> **Work instructions**
Return the records exactly, from the first line through the "Viewport: 584px width, 488px height." line.
☆ ☆ ☆ ☆
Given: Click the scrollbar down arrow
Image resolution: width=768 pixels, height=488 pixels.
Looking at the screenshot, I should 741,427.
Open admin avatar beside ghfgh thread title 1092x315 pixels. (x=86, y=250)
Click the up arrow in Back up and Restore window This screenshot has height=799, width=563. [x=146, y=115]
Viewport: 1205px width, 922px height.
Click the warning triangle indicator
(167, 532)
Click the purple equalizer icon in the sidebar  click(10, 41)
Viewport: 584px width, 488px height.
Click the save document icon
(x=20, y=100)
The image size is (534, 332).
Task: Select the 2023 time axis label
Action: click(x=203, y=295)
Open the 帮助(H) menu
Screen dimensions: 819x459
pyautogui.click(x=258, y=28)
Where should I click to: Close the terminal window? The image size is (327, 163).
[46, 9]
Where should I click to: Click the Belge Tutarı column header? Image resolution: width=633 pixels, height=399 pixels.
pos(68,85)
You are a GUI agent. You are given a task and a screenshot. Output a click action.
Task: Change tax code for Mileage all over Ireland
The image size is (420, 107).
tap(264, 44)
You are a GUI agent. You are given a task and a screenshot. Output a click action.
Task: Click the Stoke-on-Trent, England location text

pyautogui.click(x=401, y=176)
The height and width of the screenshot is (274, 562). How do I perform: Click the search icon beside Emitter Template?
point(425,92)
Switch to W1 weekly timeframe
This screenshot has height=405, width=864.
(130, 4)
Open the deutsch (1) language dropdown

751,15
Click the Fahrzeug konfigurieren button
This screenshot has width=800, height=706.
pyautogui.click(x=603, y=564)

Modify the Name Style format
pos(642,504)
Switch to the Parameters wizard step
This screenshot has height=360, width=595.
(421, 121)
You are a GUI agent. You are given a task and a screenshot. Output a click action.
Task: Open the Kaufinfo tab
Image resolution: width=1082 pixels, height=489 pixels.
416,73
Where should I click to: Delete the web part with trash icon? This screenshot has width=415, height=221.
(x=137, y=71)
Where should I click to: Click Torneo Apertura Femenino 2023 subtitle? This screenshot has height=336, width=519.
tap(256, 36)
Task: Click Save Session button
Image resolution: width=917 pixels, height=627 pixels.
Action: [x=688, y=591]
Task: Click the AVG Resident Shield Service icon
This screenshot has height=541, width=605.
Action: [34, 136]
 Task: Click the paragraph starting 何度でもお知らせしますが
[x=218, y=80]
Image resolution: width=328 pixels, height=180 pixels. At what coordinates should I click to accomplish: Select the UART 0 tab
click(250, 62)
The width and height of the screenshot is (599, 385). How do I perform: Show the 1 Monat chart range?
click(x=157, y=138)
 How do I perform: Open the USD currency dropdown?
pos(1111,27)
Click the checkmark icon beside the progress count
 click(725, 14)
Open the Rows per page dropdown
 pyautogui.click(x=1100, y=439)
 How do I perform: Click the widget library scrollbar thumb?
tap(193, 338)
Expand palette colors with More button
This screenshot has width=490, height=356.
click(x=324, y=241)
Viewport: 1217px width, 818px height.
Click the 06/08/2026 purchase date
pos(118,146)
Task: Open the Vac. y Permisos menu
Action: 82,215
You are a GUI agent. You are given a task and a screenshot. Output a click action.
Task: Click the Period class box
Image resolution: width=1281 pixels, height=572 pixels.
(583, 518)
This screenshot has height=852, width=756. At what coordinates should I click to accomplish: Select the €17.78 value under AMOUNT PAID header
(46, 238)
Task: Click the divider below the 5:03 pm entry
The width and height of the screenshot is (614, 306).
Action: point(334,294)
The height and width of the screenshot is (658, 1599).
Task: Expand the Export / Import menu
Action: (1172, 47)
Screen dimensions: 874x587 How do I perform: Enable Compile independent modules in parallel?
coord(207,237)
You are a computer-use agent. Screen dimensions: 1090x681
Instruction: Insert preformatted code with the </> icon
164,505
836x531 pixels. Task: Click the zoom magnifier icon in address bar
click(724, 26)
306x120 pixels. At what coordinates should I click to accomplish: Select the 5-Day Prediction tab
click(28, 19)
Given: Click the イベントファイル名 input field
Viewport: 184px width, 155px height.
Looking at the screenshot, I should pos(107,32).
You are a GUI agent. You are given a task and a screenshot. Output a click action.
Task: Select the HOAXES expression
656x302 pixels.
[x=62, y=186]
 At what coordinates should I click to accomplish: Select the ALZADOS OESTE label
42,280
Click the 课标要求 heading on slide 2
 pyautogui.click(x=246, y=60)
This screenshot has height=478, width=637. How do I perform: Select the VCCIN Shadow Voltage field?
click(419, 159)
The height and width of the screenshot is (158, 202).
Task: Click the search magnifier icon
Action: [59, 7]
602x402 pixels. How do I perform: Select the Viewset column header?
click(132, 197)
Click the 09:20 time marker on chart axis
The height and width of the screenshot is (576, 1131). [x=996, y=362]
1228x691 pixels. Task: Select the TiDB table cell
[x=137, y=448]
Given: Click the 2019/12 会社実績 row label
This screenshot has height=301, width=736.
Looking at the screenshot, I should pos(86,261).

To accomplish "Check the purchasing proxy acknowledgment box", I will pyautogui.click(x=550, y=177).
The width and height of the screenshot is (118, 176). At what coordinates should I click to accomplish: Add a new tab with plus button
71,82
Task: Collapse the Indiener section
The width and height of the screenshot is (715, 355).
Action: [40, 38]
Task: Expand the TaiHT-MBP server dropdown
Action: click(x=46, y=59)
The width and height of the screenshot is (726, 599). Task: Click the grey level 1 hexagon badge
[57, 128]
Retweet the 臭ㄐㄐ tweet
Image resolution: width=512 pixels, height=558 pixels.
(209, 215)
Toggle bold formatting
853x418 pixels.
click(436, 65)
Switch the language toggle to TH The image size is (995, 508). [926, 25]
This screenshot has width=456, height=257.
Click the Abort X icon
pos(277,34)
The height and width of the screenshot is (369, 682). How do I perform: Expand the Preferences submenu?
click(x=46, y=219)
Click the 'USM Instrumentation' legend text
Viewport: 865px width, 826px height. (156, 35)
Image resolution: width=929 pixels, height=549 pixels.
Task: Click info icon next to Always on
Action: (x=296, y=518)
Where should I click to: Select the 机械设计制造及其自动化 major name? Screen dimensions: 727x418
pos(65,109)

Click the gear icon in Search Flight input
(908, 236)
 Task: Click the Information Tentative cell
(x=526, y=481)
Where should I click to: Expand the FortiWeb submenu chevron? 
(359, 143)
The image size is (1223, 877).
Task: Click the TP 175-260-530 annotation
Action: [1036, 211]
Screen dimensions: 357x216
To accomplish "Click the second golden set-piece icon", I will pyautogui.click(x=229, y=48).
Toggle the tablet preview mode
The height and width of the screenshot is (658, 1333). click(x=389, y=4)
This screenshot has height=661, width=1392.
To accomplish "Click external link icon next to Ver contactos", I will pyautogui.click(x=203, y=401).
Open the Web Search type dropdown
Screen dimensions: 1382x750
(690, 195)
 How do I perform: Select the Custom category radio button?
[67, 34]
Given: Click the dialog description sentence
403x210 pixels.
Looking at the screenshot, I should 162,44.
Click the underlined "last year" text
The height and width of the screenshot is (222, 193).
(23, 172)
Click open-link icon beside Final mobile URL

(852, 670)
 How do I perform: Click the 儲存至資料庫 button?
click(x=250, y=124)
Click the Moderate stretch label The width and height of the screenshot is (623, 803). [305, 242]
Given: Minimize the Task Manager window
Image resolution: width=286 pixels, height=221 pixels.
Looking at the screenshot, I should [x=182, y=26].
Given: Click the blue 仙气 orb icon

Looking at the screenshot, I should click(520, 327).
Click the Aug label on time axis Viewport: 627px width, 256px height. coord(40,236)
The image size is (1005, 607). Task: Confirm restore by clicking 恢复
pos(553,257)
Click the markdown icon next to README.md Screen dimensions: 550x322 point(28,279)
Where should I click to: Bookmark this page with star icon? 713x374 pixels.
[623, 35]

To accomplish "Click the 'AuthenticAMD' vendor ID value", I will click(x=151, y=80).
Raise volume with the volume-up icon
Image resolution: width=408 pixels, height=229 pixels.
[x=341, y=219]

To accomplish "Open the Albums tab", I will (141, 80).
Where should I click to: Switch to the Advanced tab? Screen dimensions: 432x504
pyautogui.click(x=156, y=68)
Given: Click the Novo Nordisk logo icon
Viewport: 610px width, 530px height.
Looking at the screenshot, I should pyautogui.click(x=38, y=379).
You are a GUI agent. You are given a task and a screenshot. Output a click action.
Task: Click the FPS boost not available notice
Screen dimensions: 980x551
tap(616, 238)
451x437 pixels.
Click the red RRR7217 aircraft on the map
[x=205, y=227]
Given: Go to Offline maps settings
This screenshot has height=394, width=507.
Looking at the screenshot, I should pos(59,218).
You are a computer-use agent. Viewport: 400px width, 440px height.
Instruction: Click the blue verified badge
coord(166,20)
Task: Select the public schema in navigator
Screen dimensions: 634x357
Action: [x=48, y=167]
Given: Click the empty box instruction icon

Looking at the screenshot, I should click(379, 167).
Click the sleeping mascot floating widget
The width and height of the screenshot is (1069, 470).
☆ ☆ ☆ ☆
> **Expected answer**
Given: Click the scrollbar down arrow
Image resolution: width=768 pixels, height=488 pixels.
Looking at the screenshot, I should 741,427.
Open admin avatar beside ghfgh thread title 1092x315 pixels. (x=86, y=250)
Click the up arrow in Back up and Restore window This screenshot has height=799, width=563. [x=146, y=115]
Viewport: 1205px width, 922px height.
Click the warning triangle indicator
(167, 532)
Click the purple equalizer icon in the sidebar  click(10, 41)
Viewport: 584px width, 488px height.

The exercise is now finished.